* The task:
Search the material for "computer" and show all lines that contain it.

* Supplied material:
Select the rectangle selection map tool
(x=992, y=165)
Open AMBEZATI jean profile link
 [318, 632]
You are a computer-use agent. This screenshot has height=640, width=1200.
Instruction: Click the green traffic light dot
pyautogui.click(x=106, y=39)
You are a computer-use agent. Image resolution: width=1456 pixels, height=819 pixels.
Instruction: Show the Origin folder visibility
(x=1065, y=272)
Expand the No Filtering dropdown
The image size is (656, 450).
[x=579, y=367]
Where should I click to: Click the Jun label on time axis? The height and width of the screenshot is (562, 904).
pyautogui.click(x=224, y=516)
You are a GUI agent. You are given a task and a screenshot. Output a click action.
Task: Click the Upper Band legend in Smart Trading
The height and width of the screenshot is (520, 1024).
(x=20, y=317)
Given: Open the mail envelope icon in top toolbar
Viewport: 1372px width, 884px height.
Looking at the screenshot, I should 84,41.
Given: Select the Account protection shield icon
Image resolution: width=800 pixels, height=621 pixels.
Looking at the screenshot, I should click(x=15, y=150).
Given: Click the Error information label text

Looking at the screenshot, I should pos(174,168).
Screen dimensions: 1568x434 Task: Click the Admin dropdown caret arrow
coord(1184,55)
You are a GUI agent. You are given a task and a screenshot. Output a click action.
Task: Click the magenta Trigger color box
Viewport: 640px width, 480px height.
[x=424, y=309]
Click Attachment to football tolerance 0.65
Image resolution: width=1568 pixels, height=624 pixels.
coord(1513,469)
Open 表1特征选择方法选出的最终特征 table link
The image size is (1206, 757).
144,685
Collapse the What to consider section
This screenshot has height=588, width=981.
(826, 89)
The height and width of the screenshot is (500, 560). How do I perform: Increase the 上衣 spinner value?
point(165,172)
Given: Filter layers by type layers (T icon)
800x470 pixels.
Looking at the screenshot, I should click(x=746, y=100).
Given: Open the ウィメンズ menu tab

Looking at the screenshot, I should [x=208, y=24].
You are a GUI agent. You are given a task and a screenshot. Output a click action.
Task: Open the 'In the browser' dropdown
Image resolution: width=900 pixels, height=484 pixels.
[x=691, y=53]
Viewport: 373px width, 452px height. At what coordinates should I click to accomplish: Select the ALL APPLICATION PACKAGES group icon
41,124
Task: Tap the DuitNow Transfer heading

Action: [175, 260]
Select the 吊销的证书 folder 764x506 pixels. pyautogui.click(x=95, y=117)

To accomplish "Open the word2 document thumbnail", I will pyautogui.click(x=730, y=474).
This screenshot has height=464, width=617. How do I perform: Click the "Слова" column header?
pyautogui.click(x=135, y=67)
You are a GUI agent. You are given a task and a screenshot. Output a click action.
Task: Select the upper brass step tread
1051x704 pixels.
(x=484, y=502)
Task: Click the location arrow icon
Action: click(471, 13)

* Response to this task:
You are a computer-use agent. This screenshot has height=640, width=1200.
You are a computer-use agent. Image resolution: width=1456 pixels, height=819 pixels.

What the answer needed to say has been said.